-------- Extracted records --------

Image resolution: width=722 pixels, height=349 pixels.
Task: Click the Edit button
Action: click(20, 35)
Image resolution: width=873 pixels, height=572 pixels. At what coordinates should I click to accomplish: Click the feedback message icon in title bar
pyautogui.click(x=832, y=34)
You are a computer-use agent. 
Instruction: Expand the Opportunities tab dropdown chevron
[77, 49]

--------
-------- Extracted records --------

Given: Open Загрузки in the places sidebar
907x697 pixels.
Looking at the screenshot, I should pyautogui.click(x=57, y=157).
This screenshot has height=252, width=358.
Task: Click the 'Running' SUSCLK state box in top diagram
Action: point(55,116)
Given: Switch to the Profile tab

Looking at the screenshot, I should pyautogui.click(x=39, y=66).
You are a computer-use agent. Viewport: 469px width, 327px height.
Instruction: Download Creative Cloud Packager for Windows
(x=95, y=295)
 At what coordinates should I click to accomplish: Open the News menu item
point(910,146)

--------

If a line in the material contains "computer", show it.

You are a computer-use agent. 
You are a computer-use agent. Viewport: 469px width, 327px height.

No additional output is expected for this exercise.